[REQUIRED TASK]
Revise the records below so that each occurrence of "GUI agent" becomes "GUI assistant", with no other changes.

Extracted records
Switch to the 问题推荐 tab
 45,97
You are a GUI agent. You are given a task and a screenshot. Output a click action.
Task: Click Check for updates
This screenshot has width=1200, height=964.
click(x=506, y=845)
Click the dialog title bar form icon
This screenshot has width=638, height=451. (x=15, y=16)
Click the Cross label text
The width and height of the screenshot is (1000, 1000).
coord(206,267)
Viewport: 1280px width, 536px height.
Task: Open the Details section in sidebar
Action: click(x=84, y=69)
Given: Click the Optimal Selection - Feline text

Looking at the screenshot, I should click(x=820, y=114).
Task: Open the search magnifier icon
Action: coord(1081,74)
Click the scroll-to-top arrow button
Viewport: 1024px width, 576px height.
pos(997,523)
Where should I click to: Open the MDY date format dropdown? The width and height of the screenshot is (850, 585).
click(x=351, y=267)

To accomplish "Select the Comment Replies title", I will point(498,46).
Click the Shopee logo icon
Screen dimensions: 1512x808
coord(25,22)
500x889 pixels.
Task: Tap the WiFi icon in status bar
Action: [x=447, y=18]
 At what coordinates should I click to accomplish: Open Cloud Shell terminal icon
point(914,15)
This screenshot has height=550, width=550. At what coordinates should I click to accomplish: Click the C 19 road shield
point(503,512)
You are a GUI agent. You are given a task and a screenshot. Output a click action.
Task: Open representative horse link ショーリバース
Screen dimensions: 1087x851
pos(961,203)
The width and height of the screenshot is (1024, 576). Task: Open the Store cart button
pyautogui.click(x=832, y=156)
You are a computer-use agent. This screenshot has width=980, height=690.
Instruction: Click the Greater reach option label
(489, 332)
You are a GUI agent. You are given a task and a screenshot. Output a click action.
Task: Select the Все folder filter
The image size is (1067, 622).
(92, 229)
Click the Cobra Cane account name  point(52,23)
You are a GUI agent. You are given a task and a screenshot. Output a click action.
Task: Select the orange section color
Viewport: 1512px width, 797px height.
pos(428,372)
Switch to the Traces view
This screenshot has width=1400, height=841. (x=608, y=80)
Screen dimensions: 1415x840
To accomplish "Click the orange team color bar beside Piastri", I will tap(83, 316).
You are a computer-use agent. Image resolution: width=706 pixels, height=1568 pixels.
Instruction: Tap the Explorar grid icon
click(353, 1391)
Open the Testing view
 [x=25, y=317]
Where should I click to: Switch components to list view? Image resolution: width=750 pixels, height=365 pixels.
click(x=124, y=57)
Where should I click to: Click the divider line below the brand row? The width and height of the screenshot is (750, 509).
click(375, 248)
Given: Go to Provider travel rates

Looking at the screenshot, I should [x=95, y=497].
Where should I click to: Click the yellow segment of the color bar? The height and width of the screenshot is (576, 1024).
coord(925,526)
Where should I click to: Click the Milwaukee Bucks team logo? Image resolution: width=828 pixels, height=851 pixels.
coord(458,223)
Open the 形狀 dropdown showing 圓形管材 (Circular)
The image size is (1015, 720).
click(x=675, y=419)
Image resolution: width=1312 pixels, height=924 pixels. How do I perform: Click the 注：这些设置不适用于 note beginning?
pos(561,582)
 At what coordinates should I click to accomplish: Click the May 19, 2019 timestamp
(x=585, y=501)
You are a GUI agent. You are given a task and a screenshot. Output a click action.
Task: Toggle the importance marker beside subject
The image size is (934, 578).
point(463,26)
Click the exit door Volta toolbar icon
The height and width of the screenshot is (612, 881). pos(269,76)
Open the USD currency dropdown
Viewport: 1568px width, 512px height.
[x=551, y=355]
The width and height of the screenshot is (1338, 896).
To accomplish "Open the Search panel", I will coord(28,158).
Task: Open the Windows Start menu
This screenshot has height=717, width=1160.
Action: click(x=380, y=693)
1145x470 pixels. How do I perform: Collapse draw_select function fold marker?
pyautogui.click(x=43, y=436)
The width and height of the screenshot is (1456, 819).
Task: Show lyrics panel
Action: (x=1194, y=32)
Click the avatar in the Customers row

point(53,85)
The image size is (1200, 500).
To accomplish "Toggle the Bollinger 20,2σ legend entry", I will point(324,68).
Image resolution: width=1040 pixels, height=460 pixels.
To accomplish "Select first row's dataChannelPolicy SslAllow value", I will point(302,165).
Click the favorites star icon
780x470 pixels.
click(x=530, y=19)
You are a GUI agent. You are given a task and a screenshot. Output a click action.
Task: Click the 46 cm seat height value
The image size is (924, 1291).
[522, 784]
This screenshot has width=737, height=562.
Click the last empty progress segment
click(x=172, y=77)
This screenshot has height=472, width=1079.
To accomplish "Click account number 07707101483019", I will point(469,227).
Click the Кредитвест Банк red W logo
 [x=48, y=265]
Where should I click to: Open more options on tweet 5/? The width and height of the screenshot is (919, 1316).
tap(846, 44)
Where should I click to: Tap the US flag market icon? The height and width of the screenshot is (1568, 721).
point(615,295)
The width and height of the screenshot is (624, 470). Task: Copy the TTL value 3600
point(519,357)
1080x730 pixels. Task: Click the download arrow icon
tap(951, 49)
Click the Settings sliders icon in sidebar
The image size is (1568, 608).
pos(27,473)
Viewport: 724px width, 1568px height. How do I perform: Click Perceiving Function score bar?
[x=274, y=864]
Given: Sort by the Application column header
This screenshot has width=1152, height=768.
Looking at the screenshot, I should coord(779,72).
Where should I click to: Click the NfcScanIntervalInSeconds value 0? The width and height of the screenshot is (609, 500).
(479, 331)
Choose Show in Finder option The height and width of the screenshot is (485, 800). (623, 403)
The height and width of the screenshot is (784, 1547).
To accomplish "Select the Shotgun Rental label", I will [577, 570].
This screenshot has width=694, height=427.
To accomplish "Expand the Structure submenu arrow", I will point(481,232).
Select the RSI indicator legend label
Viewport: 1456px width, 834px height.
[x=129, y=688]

[RESULT FOR THIS TASK]
Switch to the 问题推荐 tab
 45,97
You are a GUI assistant. You are given a task and a screenshot. Output a click action.
Task: Click Check for updates
This screenshot has width=1200, height=964.
click(x=506, y=845)
Click the dialog title bar form icon
This screenshot has width=638, height=451. (x=15, y=16)
Click the Cross label text
The width and height of the screenshot is (1000, 1000).
coord(206,267)
Viewport: 1280px width, 536px height.
Task: Open the Details section in sidebar
Action: click(x=84, y=69)
Given: Click the Optimal Selection - Feline text

Looking at the screenshot, I should click(x=820, y=114).
Task: Open the search magnifier icon
Action: coord(1081,74)
Click the scroll-to-top arrow button
Viewport: 1024px width, 576px height.
pos(997,523)
Where should I click to: Open the MDY date format dropdown? The width and height of the screenshot is (850, 585).
click(x=351, y=267)

To accomplish "Select the Comment Replies title", I will point(498,46).
Click the Shopee logo icon
Screen dimensions: 1512x808
coord(25,22)
500x889 pixels.
Task: Tap the WiFi icon in status bar
Action: [x=447, y=18]
 At what coordinates should I click to accomplish: Open Cloud Shell terminal icon
point(914,15)
This screenshot has height=550, width=550. At what coordinates should I click to accomplish: Click the C 19 road shield
point(503,512)
You are a GUI assistant. You are given a task and a screenshot. Output a click action.
Task: Open representative horse link ショーリバース
Screen dimensions: 1087x851
pos(961,203)
The width and height of the screenshot is (1024, 576). Task: Open the Store cart button
pyautogui.click(x=832, y=156)
You are a computer-use agent. This screenshot has width=980, height=690.
Instruction: Click the Greater reach option label
(489, 332)
You are a GUI assistant. You are given a task and a screenshot. Output a click action.
Task: Select the Все folder filter
The image size is (1067, 622).
(92, 229)
Click the Cobra Cane account name  point(52,23)
You are a GUI assistant. You are given a task and a screenshot. Output a click action.
Task: Select the orange section color
Viewport: 1512px width, 797px height.
pos(428,372)
Switch to the Traces view
This screenshot has width=1400, height=841. (x=608, y=80)
Screen dimensions: 1415x840
To accomplish "Click the orange team color bar beside Piastri", I will tap(83, 316).
You are a computer-use agent. Image resolution: width=706 pixels, height=1568 pixels.
Instruction: Tap the Explorar grid icon
click(353, 1391)
Open the Testing view
 [x=25, y=317]
Where should I click to: Switch components to list view? Image resolution: width=750 pixels, height=365 pixels.
click(x=124, y=57)
Where should I click to: Click the divider line below the brand row? The width and height of the screenshot is (750, 509).
click(375, 248)
Given: Go to Provider travel rates

Looking at the screenshot, I should [x=95, y=497].
Where should I click to: Click the yellow segment of the color bar? The height and width of the screenshot is (576, 1024).
coord(925,526)
Where should I click to: Click the Milwaukee Bucks team logo? Image resolution: width=828 pixels, height=851 pixels.
coord(458,223)
Open the 形狀 dropdown showing 圓形管材 (Circular)
The image size is (1015, 720).
click(x=675, y=419)
Image resolution: width=1312 pixels, height=924 pixels. How do I perform: Click the 注：这些设置不适用于 note beginning?
pos(561,582)
 At what coordinates should I click to accomplish: Click the May 19, 2019 timestamp
(x=585, y=501)
You are a GUI assistant. You are given a task and a screenshot. Output a click action.
Task: Toggle the importance marker beside subject
The image size is (934, 578).
point(463,26)
Click the exit door Volta toolbar icon
The height and width of the screenshot is (612, 881). pos(269,76)
Open the USD currency dropdown
Viewport: 1568px width, 512px height.
[x=551, y=355]
The width and height of the screenshot is (1338, 896).
To accomplish "Open the Search panel", I will coord(28,158).
Task: Open the Windows Start menu
This screenshot has height=717, width=1160.
Action: click(x=380, y=693)
1145x470 pixels. How do I perform: Collapse draw_select function fold marker?
pyautogui.click(x=43, y=436)
The width and height of the screenshot is (1456, 819).
Task: Show lyrics panel
Action: (x=1194, y=32)
Click the avatar in the Customers row

point(53,85)
The image size is (1200, 500).
To accomplish "Toggle the Bollinger 20,2σ legend entry", I will point(324,68).
Image resolution: width=1040 pixels, height=460 pixels.
To accomplish "Select first row's dataChannelPolicy SslAllow value", I will point(302,165).
Click the favorites star icon
780x470 pixels.
click(x=530, y=19)
You are a GUI assistant. You are given a task and a screenshot. Output a click action.
Task: Click the 46 cm seat height value
The image size is (924, 1291).
[522, 784]
This screenshot has width=737, height=562.
Click the last empty progress segment
click(x=172, y=77)
This screenshot has height=472, width=1079.
To accomplish "Click account number 07707101483019", I will point(469,227).
Click the Кредитвест Банк red W logo
 [x=48, y=265]
Where should I click to: Open more options on tweet 5/? The width and height of the screenshot is (919, 1316).
tap(846, 44)
Where should I click to: Tap the US flag market icon? The height and width of the screenshot is (1568, 721).
point(615,295)
The width and height of the screenshot is (624, 470). Task: Copy the TTL value 3600
point(519,357)
1080x730 pixels. Task: Click the download arrow icon
tap(951, 49)
Click the Settings sliders icon in sidebar
The image size is (1568, 608).
pos(27,473)
Viewport: 724px width, 1568px height. How do I perform: Click Perceiving Function score bar?
[x=274, y=864]
Given: Sort by the Application column header
This screenshot has width=1152, height=768.
Looking at the screenshot, I should coord(779,72).
Where should I click to: Click the NfcScanIntervalInSeconds value 0? The width and height of the screenshot is (609, 500).
(479, 331)
Choose Show in Finder option The height and width of the screenshot is (485, 800). (623, 403)
The height and width of the screenshot is (784, 1547).
To accomplish "Select the Shotgun Rental label", I will [577, 570].
This screenshot has width=694, height=427.
To accomplish "Expand the Structure submenu arrow", I will point(481,232).
Select the RSI indicator legend label
Viewport: 1456px width, 834px height.
[x=129, y=688]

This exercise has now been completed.